英文:
How to use genfromtxt with with brackets in format?
问题
以下是代码部分的翻译:
我有一个 **csv 文件**,其中包含以下数值:
# number,array1,array2
0,[1,2,3,4,5],[6,7,8,9,10]
现在我想要加载这两个数组,但当我运行以下代码:
new_array = np.genfromtxt(fname='file_name.csv',
skip_header=1,
defaultfmt=['%i','%i','%i','%i','%i','%i','%i','%i','%i','%i','%i'],
deletechars='[,]',
usecols = (1,2,3,4,5),
dtype=(int),
delimiter=',',
comments='# ',)
然后我得到的数组数值是:
[-1 2 3 4 -1]
而不是:
[1 2 3 4 5]
如果我理解正确,问题在于方括号,但我预期
deletechars='[,]';
可以解决这个问题。如何让 **genfromtxt** 正确读取这些数值?
英文:
I have a csv file with the following values:
# number,array1,array2
0,[1,2,3,4,5],[6,7,8,9,10]
Now I would like to load these two arrays, but when i run:
new_array = np.genfromtxt(fname='file_name.csv',
skip_header=1,
defaultfmt=['%i','%i','%i','%i','%i','%i','%i','%i','%i','%i','%i'],
deletechars='[,]',
usecols = (1,2,3,4,5),
dtype=(int),
delimiter=',',
comments='# ',)
Then i get an array with values:
[-1 2 3 4 -1]
Instead of:
[1 2 3 4 5]
If I understand correctly, the problem are the brackets, but I expected that
deletechars='[,]'
would do the trick. How do I get genfromtxt to read these values correctly?
答案1
得分: 1
我认为 deletchars
只影响列名,而不影响它们的数据。我认为你需要一个“转换器”来删除方括号:
conv = lambda x: int(re.sub(b"[\[\]]", b"", x))
然后你可以使用:
a = np.genfromtxt(fname='file.csv',
skip_header=1,
defaultfmt=['%i','%i','%i','%i','%i','%i','%i','%i','%i','%i'],
usecols = (1,2,3,4,5),
dtype=int,
delimiter=',',
comments='# ',
converters={1:conv,2:conv,3:conv,4:conv,5:conv})
a
array([1, 2, 3, 4, 5])
英文:
I think deletchars
only affects the column names, rather than their data.
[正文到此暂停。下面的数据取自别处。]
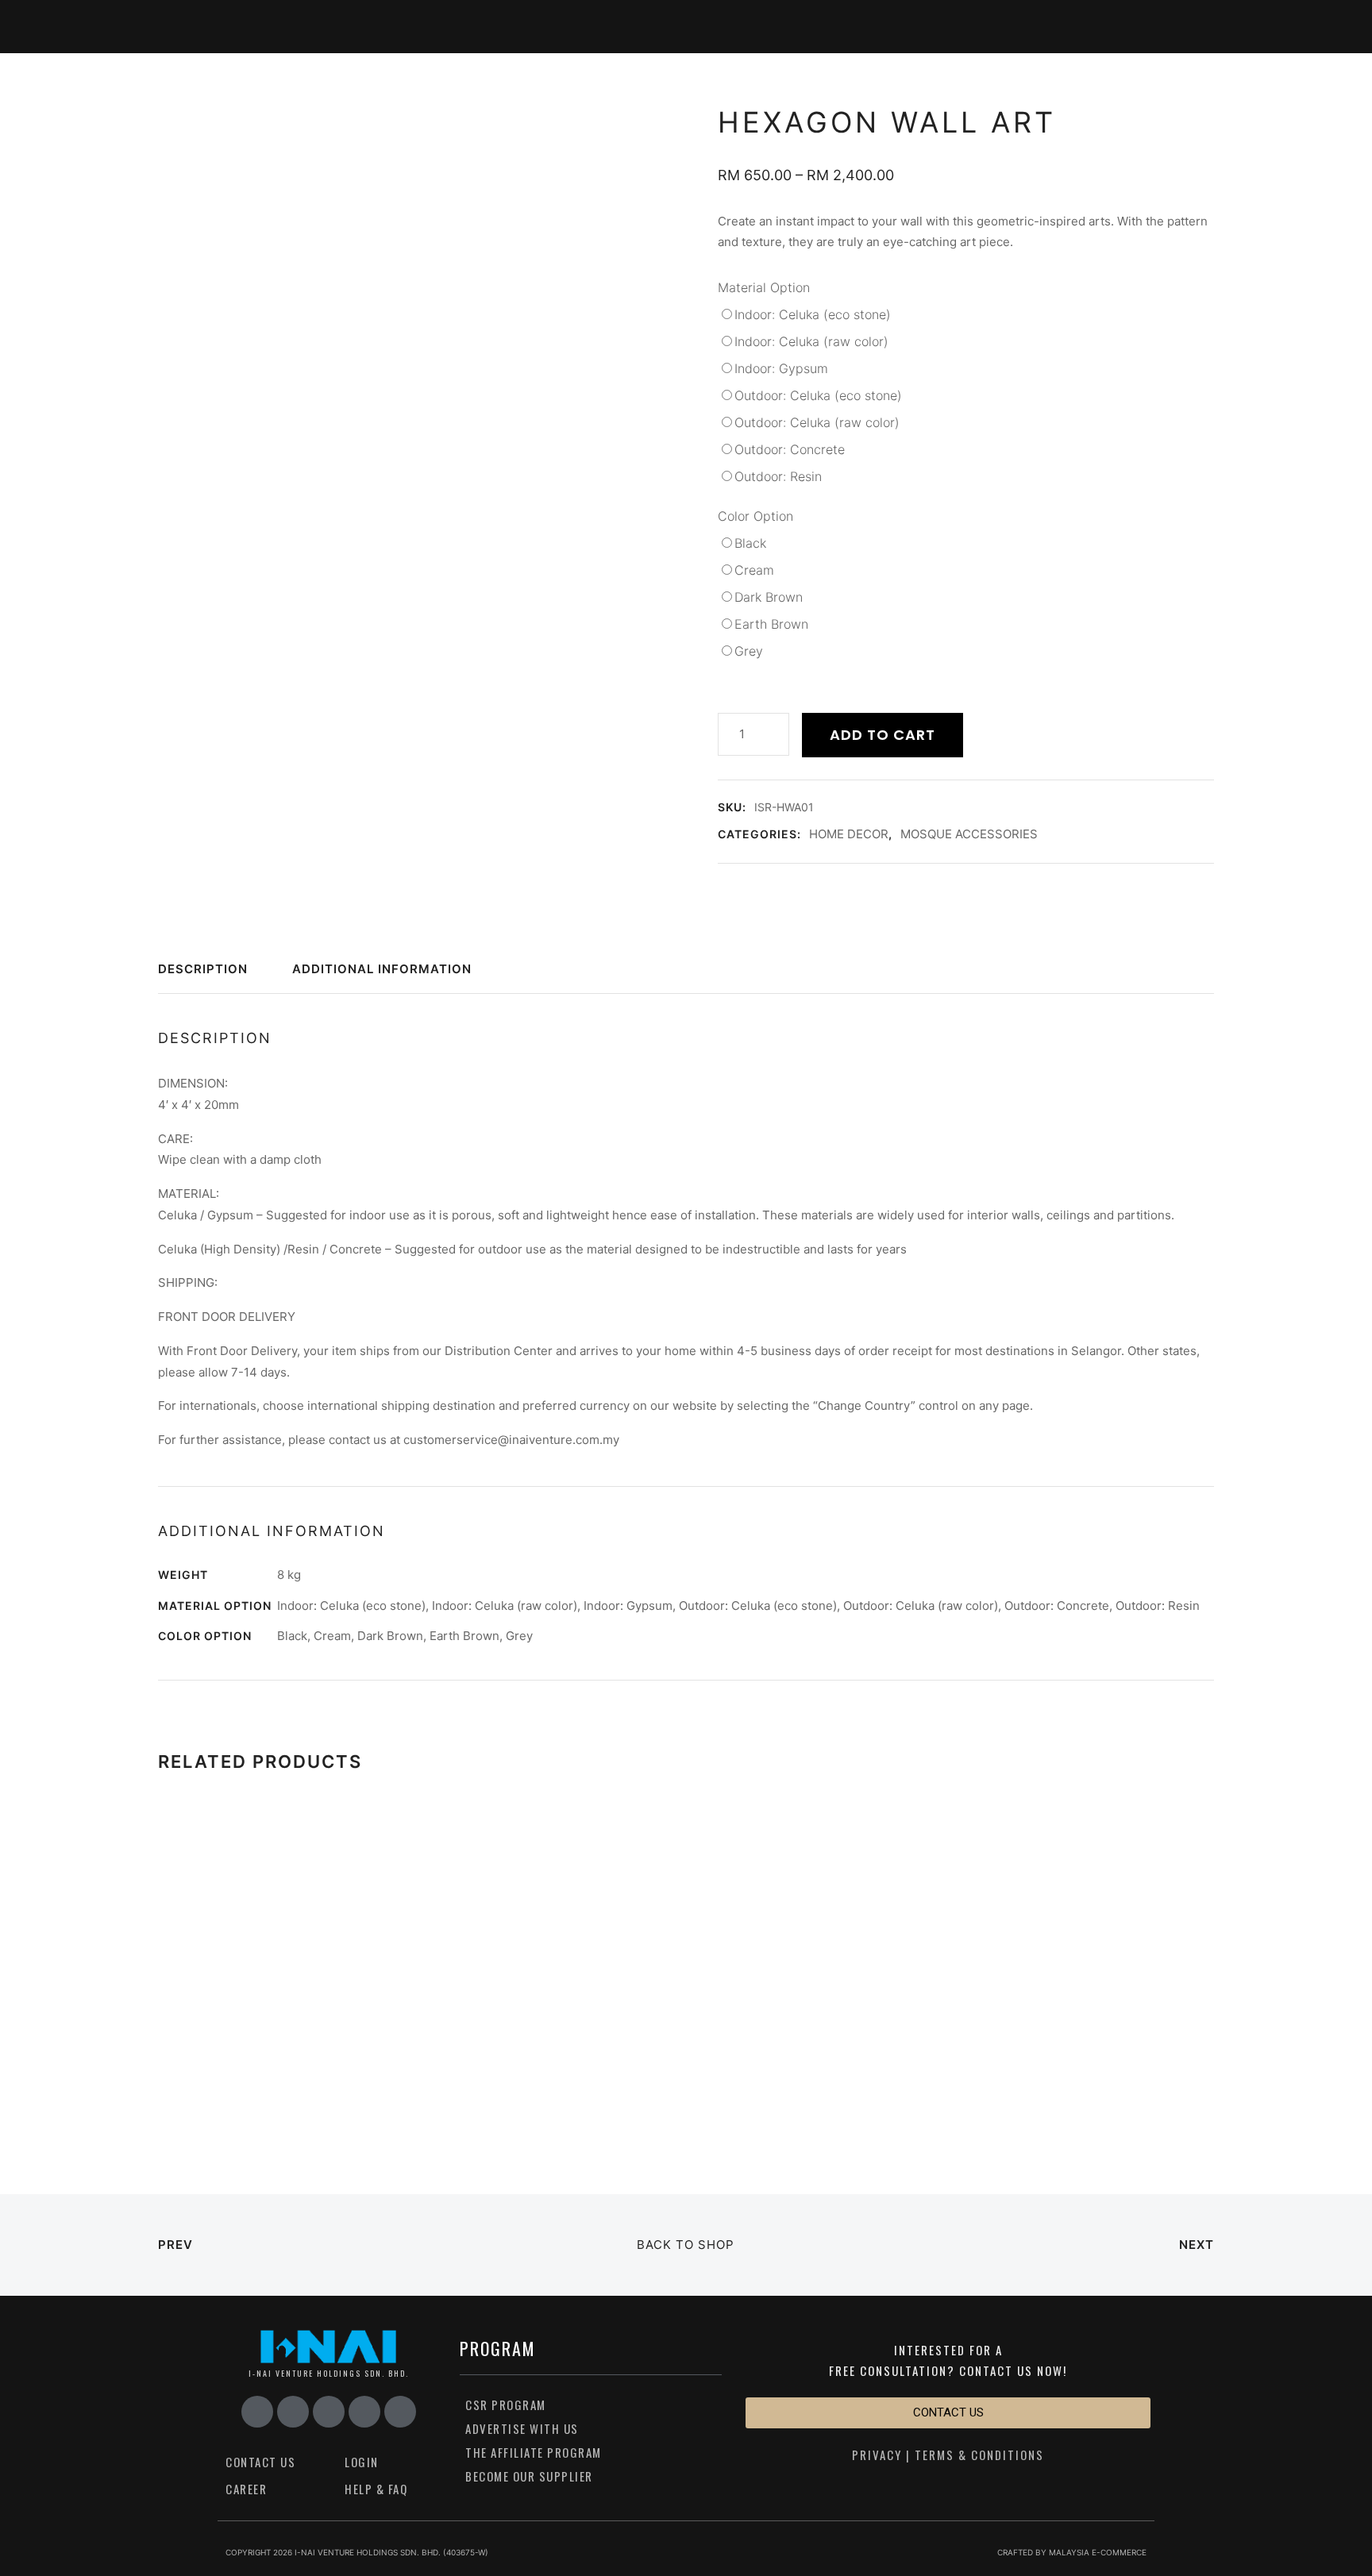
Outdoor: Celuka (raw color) (817, 422)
I think you need a "converter" to remove the square brackets:
conv = lambda x: int(re.sub(b"[\[\]]", b"", x))
Then you can use:
In [84]: a = np.genfromtxt(fname='file.csv',
...: skip_header=1,
...: defaultfmt=['%i','%i','%i','%i','%i','%i','%i','%i','%i','%i
...: ','%i'],
...: usecols = (1,2,3,4,5),
...: dtype=int,
...: delimiter=',',
...: comments='# ',
...: converters={1:conv,2:conv,3:conv,4:conv,5:conv})
In [85]: a
Out[85]: array([1, 2, 3, 4, 5])
答案2
得分: 1
在您的复杂情况下,您可以使用正则表达式解析加载所有数组,使用 numpy.fromregex
和 numpy.fromstring
:
rows = np.fromregex(test_txt, regexp=r'\d+,\[([\d,]+)\],\[([\d,]+)\]', dtype=[('c1', 'O'), ('c2', 'O')])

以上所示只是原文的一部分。